The S&P 500 is down 13.3% for the year while the Nasdaq Composite is down over 20% even with the strong performance in July.

Comments

By far the largest contributor to the Value Fund’s performance in July was our real estate investment company whose share price increased over 130% during the month. The share price doubled after management announced that it wants shareholder approval to sell off the assets of the company and dissolve. Even with July’s strong performance, by our conservative calculations, the real estate assets are easily worth double the company’s current valuation.
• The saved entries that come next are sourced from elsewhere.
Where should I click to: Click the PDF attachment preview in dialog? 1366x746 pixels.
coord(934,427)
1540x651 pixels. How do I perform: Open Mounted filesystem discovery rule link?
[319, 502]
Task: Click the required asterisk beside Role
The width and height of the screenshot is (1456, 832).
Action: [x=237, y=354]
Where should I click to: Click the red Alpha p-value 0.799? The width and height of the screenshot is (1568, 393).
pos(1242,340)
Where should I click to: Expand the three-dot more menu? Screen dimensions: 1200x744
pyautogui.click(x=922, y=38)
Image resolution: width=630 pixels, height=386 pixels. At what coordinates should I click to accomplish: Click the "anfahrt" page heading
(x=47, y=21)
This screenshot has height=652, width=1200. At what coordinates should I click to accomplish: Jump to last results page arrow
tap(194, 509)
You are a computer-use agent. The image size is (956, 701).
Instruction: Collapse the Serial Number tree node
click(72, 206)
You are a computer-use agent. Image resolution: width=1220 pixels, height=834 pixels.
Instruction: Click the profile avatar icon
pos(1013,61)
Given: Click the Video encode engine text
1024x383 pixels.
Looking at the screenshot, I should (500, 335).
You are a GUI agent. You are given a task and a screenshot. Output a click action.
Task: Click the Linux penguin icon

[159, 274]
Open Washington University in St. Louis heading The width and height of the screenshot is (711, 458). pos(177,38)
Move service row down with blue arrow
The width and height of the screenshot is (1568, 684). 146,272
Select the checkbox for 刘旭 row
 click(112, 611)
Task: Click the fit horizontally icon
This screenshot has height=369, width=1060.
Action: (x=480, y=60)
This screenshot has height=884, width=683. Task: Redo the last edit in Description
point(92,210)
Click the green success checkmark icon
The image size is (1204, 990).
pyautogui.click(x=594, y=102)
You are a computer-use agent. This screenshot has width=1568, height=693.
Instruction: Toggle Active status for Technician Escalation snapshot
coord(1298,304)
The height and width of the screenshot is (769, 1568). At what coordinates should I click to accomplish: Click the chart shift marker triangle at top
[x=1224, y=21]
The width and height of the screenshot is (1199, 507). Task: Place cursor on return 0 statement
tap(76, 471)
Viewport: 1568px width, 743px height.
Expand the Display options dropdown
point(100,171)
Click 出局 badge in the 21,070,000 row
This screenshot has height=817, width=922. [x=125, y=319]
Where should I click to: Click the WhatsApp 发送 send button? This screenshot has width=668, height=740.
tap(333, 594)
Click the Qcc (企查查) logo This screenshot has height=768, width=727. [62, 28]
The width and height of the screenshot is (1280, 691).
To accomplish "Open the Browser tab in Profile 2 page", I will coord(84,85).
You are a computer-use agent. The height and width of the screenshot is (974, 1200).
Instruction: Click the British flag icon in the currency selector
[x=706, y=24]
Performance was also driven by a recovery of our other property sector investments. With record inflation and rising interest rates, the fear has been that the US could be in for another housing collapse however economic data and post US banks’ second-quarter earnings, US households and homeowners are in a far healthier financial position than the market initially feared. This could of course change if the headwinds the economy is facing persist.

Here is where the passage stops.